◆ **PASSAGE PROVIDED**
It's so much easier to wrap a story around a set of characters that stay the same throughout a campaign...to figure out what would motivate those characters, and to design encounters and situations that cater to the strengths of, or occasionally weaknesses of, a static group.

But everyone has had that guy/girl in their group. (I've been that guy,but I'm recovering.) The one with the revolving door of characters. Story continuity be damned, they're bored with an elf wizard, and they just discovered dwarf brawler, and they want to switch! Two sessions in, that's not for them, so now a gnome bard joins the party. I literally had a girl in my group who played 7 characters in 9 weeks! I kept joking she was the same doppelganger every time.

Not only is it a pain for the GM to readjust conflicts for the new make up of the group, but you have to write the old character out, introduce the new character (often in the middle of a long dungeon, island adventure, or other locale where wandering into a random halfling thief not only doesn't make sense, but leaves the players having to suspend disbelief for a while to explain why this paranoid group of adventurers suddenly trusts a shifty guy hanging out in a dilapidated temple of a fallen god.)

Obviously you can say no switching, but there's a balance to be struck. After all, sometimes a character idea seems really cool in theory, but sucks in practice, and nobody wants to be stuck playing a character they don't like.

I think the best way to prevent this is to tie the character into the story somehow, make it intrinsically dependant on John the Great Killer, not Generic Human Fighter #37. However, this tends to be a little more difficult in APs, where the plot will occur regardless of the combination of four humanoids you throw at it. And don't even get me started on the party pillaging the dead players for loot, burning the body, and welcoming a new fully geared compatriot suddenly the next day...

I'm considering, for an upcoming game I'm preparing for, giving a sliding power scale for characters presented, not only to encourage preservation and stick-to-it-ness, but to give the characters an OOC reason to pay the money and temporary stat penalties for a rezz instead of just rolling up a new guy.

It's the Kingmaker AP, which is designed for 15-pt buy. I am doing 20-pt buy, and if they prepare their characters and backstory in advance and run it by me so I can tie it in to the AP with a little modification, they get 3 traits instead of 2. From then on any new characters made are 19-pt, then 18-pt, etc. I have also worked in that given the importance of their mission to Rostland, the Swordlords have put in a retainer at the temple of Abadar in Restov for one resurrection for each of them (though they do have to drag the body all the way there).

Do you think that's reasonable? What do you guys do to prevent the revolving door campaign cast?


There are a couple places early in Kingmaker where some characters will die...make sure you don't make the plot so tied to individual PCs that you can't adapt. Other people besides your problem child will be rolling new characters at some point.


I handle this problem in a way that probably will bug some players:

"Pick the character you want now. You are NOT changing your character later in the game. If you purposely try to off yourself or the group so you can roll new characters, I will DM fiat so that it doesn't happen. You can change if you die while trying to stay alive."

I run highly lethal games, though, so the chances of a character dying are high enough that these rules seem acceptable to people. But yeah, I effectively just hold up a rolled up newspaper and swat the player when they want to force a new character into the story like that.


Increase the reduced point buy pool penalty to -2.

◆ **SHORT TASK 1**
According to the discussion of character switching, how many characters did one player go through in 9 weeks?
◆ **SHORT TASK 2**
Reproduce word for word the stretch of the discussion of character switching from "I think the" through "the next day...".
◆ **SHORT TASK 3**
Render this sentence from the discussion of character switching into Spanish: "Obviously you can say no switching, but there's a balance to be struck."
Rely solely on the discussion of character switching to complete each task.

◆ **RECORDED INFORMATION**
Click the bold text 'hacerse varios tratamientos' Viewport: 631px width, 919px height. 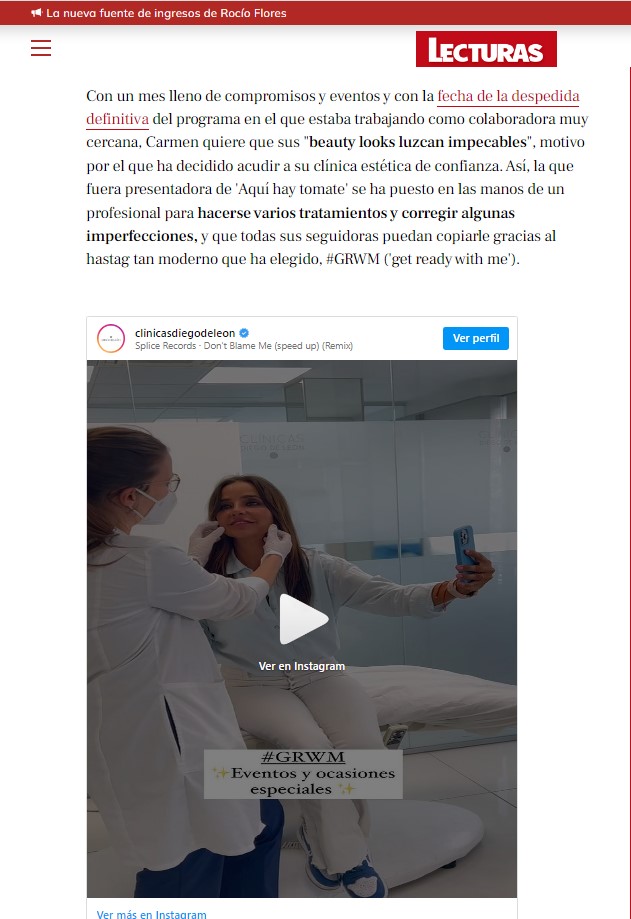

◆ **PROBLEM SOLUTION 1**
Seven characters.

◆ **PROBLEM SOLUTION 2**
I think the best way to prevent this is to tie the character into the story somehow, make it intrinsically dependant on John the Great Killer, not Generic Human Fighter #37. However, this tends to be a little more difficult in APs, where the plot will occur regardless of the combination of four humanoids you throw at it. And don't even get me started on the party pillaging the dead players for loot, burning the body, and welcoming a new fully geared compatriot suddenly the next day...

◆ **PROBLEM SOLUTION 3**
Obviamente puedes decir que no se permiten cambios, pero hay que encontrar un equilibrio.